The Chuck Landon Hit Piece
The story of Holgorsen's being escorted from the casino then took a bizarre turn for the worse when Chuck Landon of the Huntington Herald-Dispatch, citing the now infamously anonymous sources, reported that Holgorsen had been involved in as many as six alcohol related incidents in his time in Morgantown. West Virginia announced that it would be looking into the incidents and ultimately found that there were gross inaccuracies in the story. In fact, there so many aspects of the story that could not be corroborated that West Virginia officials began to think the story was leaked from someone internally in an intentional effort to discredit or smear Dana Holgorsen. This was not a blog lazily reporting rumors or "word on the street" gossip. This was a columnist at an established newspaper that was duped by a source into posting an article full of things that could never be substantiated.This once again led Charley West to postulate on June 2:
It may not be that @Chuckonsports made things up, but more that he received trumped up information.
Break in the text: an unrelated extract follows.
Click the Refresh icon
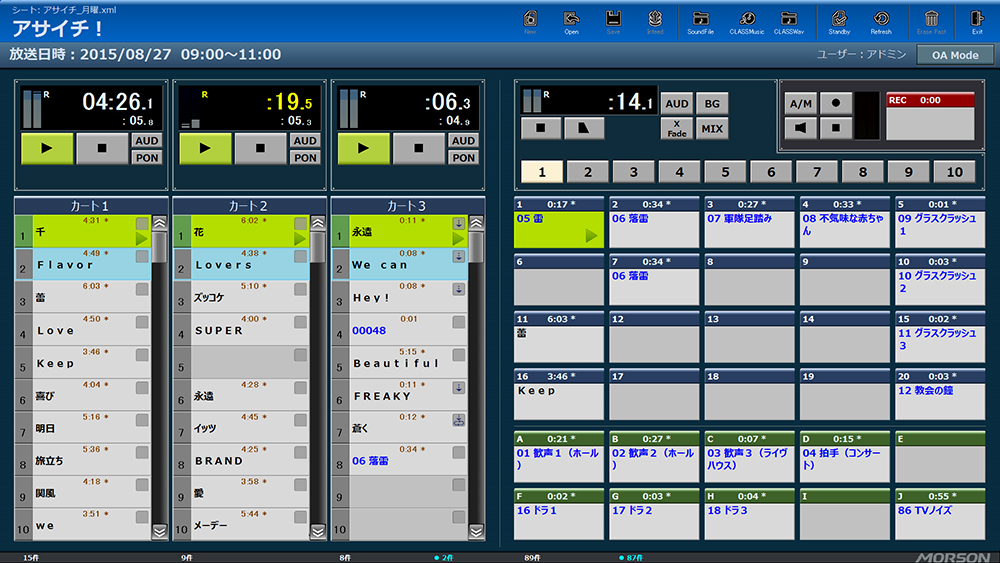Image resolution: width=1000 pixels, height=563 pixels. pos(881,20)
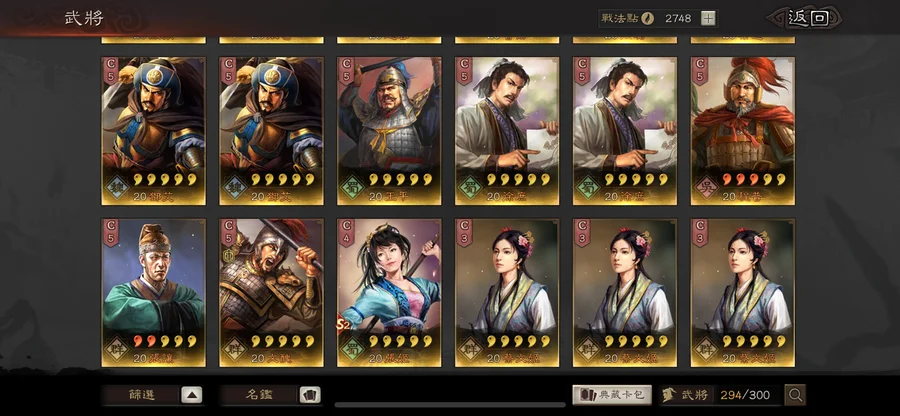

The Rumor that Bill or Karen Stewart Were the Sources for Landon
After the Landon story began to be picked apart and West Virginia officials became suspicious that it had been fed to him intentionally, it only took a few days for rumors to leak out that Bill and/or Karen Stewart were in fact that sources of Landon's story. Again, the first indication at all that there was a problem on the coaching staff came from Charley West on June 4
High level Mountaineer Athletic Club executive says WVU football staff is in "disarray."
And
If I could sum up the WVU coaching situation using only one bad movie title, it would be "Something's Gotta Give."
The notion that the West Virginia coaching staff was in disarray was later indirectly confirmed by Colin Dunlap, when he tweeted
If what I heard is correct -- and the source has always been spot on -- a case of this is set to rock Big East football: http://t.co/EH93vPC
This set the internet ablaze and speculation immediately centered on West Virginia as Dunlap used to be a beat writer covering the Mountaineers for the Pittsburgh Post-Gazette. Within a few hours, a source had informed me what the alleged Benedict Arnold type of betrayal was, and then the first real attempt by anyone to report it was made by Jim at HailWV.com. Jim sloppily posted that he'd heard rumors that Bill Stewart's wife Karen was the source of Chuck Landon's hit piece. Jim's rumor posting was the very thing that often gets blogs and bloggers skewered: irresponsible rumor mongering. Jim stated that he didn't know if it was true, that he had no real sources, and that if it's wrong, oh well, it's wrong. To the credit of "the blogosphere, many within decried Jim's posting. SBNation's Sean Keeley wrote
I just hope this WVU rumor is 100% true because otherwise its another black eye for blogging.
I do not dispute that blogs and Twitter can often be the source of utterly damaging and irresponsible rumors. For that, they deserve the scorn that they often get. In the case of Bill Stewart and his apparent attempts to smear Dana Holgorsen, it was a print journalist from an established media outlet that produced the utterly erroneous hit piece on Holgorsen in the first place and it was another that dismissed the rumors as irresponsible, when they were in fact true and led to Stewart's ultimate dismissal. Meanwhile, it was one of our own here in the blogosphere that had the news before anyone else and was accurate without ever overstating or sensationalizing. This time the bloggers were right.